The Link Between Depression & Bad Housekeeping

Spotlight On Mental Health

Girl cleaning the house with a broomThe link between depression and bad housekeeping

by Amanda Berg

Some people when depressed find cleaning their house difficult.  Hell, even getting out of bed feels like climbing the Grouse Grind in the dark, while it’s raining out.  Organizing your house is on the list of those things that you do not wish to do, along with other items such as going to the dentist for a root canal, or seeing your doctor for a colonoscopy. When you are depressed, it is a struggle.  Doing the dishes isn’t high on the list of priorities when you have yourself to take care of, medications to keep track of and meals to prepare so you don’t starve to death after eating cornflakes and milk twenty three days in a row.

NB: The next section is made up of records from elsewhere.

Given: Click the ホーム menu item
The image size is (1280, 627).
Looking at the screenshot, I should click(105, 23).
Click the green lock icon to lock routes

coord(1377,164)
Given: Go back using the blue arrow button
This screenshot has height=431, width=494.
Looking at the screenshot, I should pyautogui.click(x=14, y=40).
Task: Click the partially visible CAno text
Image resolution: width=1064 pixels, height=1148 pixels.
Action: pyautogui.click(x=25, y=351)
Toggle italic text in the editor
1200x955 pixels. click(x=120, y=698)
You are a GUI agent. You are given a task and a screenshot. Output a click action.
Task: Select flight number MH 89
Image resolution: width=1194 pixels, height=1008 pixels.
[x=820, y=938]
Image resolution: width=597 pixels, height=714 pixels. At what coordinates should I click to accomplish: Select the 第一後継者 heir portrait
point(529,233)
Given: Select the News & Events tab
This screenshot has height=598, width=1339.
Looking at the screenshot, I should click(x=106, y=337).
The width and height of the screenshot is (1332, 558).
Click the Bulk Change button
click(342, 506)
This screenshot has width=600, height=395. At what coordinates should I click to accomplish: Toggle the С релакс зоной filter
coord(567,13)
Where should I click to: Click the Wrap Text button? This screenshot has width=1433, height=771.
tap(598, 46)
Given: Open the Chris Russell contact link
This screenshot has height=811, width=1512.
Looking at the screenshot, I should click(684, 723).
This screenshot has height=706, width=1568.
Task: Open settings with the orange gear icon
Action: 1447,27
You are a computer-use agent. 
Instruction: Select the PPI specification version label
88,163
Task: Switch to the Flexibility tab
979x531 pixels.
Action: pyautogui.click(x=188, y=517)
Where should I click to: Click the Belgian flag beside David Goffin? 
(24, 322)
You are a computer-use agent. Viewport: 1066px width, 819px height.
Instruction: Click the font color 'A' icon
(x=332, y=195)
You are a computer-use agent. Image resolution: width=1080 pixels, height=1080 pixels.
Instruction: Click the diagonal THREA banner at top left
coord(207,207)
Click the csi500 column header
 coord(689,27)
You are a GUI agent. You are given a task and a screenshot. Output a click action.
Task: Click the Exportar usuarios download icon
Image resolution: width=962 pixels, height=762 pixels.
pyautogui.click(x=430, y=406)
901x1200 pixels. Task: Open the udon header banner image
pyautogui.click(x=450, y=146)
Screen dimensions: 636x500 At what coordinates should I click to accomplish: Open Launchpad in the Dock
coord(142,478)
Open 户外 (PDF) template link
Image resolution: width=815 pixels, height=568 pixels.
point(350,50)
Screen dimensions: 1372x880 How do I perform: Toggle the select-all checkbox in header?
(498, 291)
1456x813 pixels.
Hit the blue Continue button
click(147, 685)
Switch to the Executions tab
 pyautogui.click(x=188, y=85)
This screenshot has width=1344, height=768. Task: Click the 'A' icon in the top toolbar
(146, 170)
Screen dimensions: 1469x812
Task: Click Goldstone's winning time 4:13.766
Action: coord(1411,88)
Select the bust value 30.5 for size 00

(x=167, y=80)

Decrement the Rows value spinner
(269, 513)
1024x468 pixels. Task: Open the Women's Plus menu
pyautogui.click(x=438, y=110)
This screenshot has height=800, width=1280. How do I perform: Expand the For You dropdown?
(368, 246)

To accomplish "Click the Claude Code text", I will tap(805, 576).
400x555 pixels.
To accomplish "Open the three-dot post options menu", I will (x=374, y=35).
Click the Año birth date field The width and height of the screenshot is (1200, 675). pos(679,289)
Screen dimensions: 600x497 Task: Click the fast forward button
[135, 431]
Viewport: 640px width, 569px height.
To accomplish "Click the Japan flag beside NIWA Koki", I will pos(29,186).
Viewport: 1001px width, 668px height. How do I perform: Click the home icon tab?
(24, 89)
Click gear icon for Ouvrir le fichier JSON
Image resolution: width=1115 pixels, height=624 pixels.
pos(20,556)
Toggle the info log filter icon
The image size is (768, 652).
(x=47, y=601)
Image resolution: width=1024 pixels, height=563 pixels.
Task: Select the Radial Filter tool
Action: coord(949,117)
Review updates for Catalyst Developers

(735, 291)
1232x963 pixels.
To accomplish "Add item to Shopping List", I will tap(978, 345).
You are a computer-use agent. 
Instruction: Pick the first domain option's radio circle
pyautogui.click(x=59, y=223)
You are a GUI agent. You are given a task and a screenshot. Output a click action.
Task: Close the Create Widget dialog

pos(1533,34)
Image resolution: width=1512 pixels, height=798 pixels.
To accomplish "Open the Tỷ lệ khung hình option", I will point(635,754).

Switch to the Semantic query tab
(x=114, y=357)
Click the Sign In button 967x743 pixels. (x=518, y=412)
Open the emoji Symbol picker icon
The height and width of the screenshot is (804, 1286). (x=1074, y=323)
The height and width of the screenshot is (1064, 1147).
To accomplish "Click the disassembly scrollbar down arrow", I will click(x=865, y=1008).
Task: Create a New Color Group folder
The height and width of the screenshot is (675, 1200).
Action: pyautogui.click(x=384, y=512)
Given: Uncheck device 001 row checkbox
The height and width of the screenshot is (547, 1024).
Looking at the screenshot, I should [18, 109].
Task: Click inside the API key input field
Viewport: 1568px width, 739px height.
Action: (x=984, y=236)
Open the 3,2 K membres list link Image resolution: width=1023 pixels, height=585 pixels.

Bed is a safe place when you are depressed.  It’s a retreat, a little shelter from the storm.  And the mess beside your safe place soon gets out of hand and grows magically through no fault of your own.

As you survey the mess, you feel bad about yourself.  You compare your bedroom to ones in home décor magazines.  Even the rooms of your alcoholic bachelor friend with towers of beer cans and empty pizza boxes seem tidier than your place.  Then you get more depressed because everyone’s house is cleaner than yours. And it starts a cycle of depression/ messiness.

You can’t clean because you are depressed and you are too depressed to clean.

Take five minutes put on some music and just clean one surface close to you.  It’s probably a night table or your desk.  Just clear it off, wipe it down then go back to bed.  Be proud that you did something.  It’s a start.  Rome wasn’t built in a day and your house isn’t going to be de-cluttered in one day.